The records —
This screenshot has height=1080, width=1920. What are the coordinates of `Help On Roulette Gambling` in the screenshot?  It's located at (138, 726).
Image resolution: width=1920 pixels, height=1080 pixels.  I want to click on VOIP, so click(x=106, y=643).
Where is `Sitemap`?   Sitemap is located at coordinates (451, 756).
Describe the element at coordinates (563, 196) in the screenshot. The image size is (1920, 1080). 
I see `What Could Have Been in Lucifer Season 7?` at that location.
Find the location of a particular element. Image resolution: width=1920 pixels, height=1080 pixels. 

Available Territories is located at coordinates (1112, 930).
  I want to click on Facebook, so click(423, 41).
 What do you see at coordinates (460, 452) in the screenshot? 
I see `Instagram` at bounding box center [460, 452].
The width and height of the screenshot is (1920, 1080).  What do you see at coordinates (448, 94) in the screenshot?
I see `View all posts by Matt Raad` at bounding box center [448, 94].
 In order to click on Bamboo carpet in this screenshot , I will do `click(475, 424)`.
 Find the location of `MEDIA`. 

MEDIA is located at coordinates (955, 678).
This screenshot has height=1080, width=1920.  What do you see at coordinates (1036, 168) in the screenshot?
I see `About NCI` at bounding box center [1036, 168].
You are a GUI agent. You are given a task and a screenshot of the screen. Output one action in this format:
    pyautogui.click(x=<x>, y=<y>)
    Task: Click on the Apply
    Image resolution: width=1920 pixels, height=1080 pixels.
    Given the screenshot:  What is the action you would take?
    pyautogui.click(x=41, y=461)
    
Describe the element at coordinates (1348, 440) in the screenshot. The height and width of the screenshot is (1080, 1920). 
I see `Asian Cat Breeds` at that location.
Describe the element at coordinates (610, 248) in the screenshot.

Problem —
Can you convert the stretch from the start of the entries through the line containing "center [448, 94]." into a JSON list of strings, one per line, with blank lines left out?

Response below —
[
  "This screenshot has height=1080, width=1920. What are the coordinates of `Help On Roulette Gambling` in the screenshot?  It's located at (138, 726).",
  "Image resolution: width=1920 pixels, height=1080 pixels.  I want to click on VOIP, so click(x=106, y=643).",
  "Where is `Sitemap`?   Sitemap is located at coordinates (451, 756).",
  "Describe the element at coordinates (563, 196) in the screenshot. The image size is (1920, 1080). ",
  "I see `What Could Have Been in Lucifer Season 7?` at that location.",
  "Find the location of a particular element. Image resolution: width=1920 pixels, height=1080 pixels. ",
  "Available Territories is located at coordinates (1112, 930).",
  "  I want to click on Facebook, so click(423, 41).",
  " What do you see at coordinates (460, 452) in the screenshot? ",
  "I see `Instagram` at bounding box center [460, 452].",
  "The width and height of the screenshot is (1920, 1080).  What do you see at coordinates (448, 94) in the screenshot?",
  "I see `View all posts by Matt Raad` at bounding box center [448, 94]."
]